— Sabemos toda a representatividade que a economia americana tem e por isso o medo de que uma recessão por lá se espalhe para o mundo. Com uma recessão nos Estados Unidos, vendemos menos para lá e isso acaba nos afetando via canal de comércio e também com impacto nas moedas, pelo câmbio — lembra Baggio.
O entendimento geral dos especialistas é de que o comércio internacional sai perdendo com a nova política de tarifas imposta por Trump.
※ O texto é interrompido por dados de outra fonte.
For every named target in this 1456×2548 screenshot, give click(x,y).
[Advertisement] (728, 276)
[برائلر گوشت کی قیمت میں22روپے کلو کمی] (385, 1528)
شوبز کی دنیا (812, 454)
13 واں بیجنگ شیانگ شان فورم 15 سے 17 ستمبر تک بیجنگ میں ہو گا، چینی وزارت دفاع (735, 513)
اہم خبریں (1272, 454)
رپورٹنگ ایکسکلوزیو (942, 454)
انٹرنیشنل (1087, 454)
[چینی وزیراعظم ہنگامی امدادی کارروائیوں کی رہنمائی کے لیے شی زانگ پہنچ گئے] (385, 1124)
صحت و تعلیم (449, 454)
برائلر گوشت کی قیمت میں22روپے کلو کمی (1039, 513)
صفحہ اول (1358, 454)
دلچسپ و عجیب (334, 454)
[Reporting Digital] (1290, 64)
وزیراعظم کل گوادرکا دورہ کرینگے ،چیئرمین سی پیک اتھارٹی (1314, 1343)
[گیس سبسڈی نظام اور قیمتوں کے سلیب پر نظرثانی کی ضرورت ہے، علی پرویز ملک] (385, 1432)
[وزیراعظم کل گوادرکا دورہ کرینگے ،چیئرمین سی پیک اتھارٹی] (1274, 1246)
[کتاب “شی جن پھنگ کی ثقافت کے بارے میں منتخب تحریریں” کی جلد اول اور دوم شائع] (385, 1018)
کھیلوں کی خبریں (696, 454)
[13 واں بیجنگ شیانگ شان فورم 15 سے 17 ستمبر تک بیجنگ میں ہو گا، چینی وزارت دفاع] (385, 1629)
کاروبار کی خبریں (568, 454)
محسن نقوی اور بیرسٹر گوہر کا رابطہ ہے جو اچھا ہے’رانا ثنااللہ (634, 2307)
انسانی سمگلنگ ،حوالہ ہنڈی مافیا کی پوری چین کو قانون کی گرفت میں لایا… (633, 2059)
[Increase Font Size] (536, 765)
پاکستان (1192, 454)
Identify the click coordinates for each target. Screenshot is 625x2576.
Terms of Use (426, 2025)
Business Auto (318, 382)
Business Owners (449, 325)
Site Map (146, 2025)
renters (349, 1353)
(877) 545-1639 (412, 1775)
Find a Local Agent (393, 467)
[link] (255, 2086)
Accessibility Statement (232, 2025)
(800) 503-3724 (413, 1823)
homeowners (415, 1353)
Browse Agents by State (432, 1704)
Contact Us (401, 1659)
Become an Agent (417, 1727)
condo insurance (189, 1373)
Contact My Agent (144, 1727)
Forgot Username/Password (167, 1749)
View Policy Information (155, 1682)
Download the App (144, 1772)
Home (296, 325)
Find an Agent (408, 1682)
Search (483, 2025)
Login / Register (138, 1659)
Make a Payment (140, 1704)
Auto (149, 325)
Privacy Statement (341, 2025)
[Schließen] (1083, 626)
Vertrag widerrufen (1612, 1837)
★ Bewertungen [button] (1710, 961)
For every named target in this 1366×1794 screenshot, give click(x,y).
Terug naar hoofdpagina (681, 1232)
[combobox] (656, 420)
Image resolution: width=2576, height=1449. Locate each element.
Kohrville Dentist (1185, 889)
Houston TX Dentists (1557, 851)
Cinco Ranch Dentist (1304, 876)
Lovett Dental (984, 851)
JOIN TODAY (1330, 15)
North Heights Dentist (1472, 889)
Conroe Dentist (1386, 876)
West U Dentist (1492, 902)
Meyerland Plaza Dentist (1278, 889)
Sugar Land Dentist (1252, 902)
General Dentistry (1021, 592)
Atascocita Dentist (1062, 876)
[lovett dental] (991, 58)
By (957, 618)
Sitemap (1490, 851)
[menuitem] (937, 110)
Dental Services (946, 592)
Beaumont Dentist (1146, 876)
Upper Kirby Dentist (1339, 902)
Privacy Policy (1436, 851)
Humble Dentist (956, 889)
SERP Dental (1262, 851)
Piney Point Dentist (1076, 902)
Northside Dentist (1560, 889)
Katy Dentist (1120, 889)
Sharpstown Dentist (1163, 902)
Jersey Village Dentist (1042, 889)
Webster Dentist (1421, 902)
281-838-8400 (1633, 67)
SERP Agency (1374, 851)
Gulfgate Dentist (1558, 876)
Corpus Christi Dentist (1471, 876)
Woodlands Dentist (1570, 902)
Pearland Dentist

No entanto, reconhece-se que há espaço para oportunidades.
No caso brasileiro, que ficou entre os países com as menores alíquotas aplicadas, existe a chance de buscar novos mercados e novos itens a exportar. A questão, levanta o presidente Associação de Comércio Exterior do Brasil (AEB), José Augusto de Castro, é se o Brasil vai saber se colocar.
— Oportunidade existe, mas tem que saber atender à demanda que surge.
O presidente cita a questão de preços como um dos entraves para o Brasil se tornar mais competitivo, sobretudo na fabricação de manufaturados, que inclui custos de logística e produção.
— Ocupar o espaço da China, por exemplo, é uma hipótese que existe, mas está distante, porque estamos longe de competir com os preços chineses — diz Castro.
Na avaliação da Fiergs, o momento é oportuno para reorganizar a lógica fabril.
— Ficou relativamente “barato” para o Brasil e temos que saber aproveitar. E, para isso, tem que melhorar nossa competitividade de forma ampla: com infraestrutura e qualificação da mão de obra, que são grandes problemas que as indústrias enfrentam — diz Baggio.
Produção agrícola
Motor da economia brasileira, o agronegócio é um dos setores mais sensíveis às dinâmicas do mercado global. E não sai ileso quando a guerra envolve duas das maiores potências em produção e consumo de commodities.
Renan Hein dos Santos, assessor de Relações Internacionais da Federação da Agricultura do Estado (Farsul), aponta como efeito imediato da trama tarifária a valorização do prêmio da soja, que, neste caso, é benéfica ao produtor brasileiro.
O prêmio é um ajuste de preço aplicado a produtos agrícolas comercializados no mercado internacional. Esse ajuste pode ser positivo ou negativo, a depender do contexto econômico, e leva em consideração a logística e os custos de exportação. Quando há redução de oferta por parte de um importante fornecedor — no caso, por motivo tarifário —, o prêmio fica positivo para outros países fornecedores.
— Infelizmente, viemos de uma quebra de safra (no Rio Grande do Sul), porque seria um bom momento para “surfar”. A China é grande importadora de soja, mas não é viável para eles comprarem dos Estados Unidos com este contexto tarifário, então o Brasil ganha uma grande oportunidade — explica Santos.
A associação norte-americana de soja (American Soybean Association, em inglês) já se mostra preocupada com o plantio da próxima safra de grãos no país. Isso porque a disponibilidade de mercados para escoar é determinante para traçar o tamanho da produção. Neste caso, novamente, abre-se uma janela para a colheita do Brasil.
— Com o principal cliente deles não comprando, como fica a safra americana de verão? Se os Estados Unidos diminuírem a área, vai diminuir a oferta — alerta o assessor da Farsul.
Outros produtos
Além da soja, o milho e a carne brasileira também podem se beneficiar da guerra comercial. A fabricação de calçados, com polo nacional cravado no RS, é outra com espaços a explorar.
No longo prazo, ainda se tratando dos grãos, o tarifaço pode respingar no mercado de biocombustíveis, no qual os EUA têm protagonismo e o Brasil desponta como grande produtor, inclusive com participação relevante do Rio Grande do Sul.
Outro efeito no agronegócio vem da instabilidade do câmbio. Ao mesmo tempo que a valorização do dólar frente ao real pode beneficiar uma venda, ela pode encarecer a implantação das próximas lavouras devido ao preço dos insumos, muitas vezes cotados na moeda estrangeira.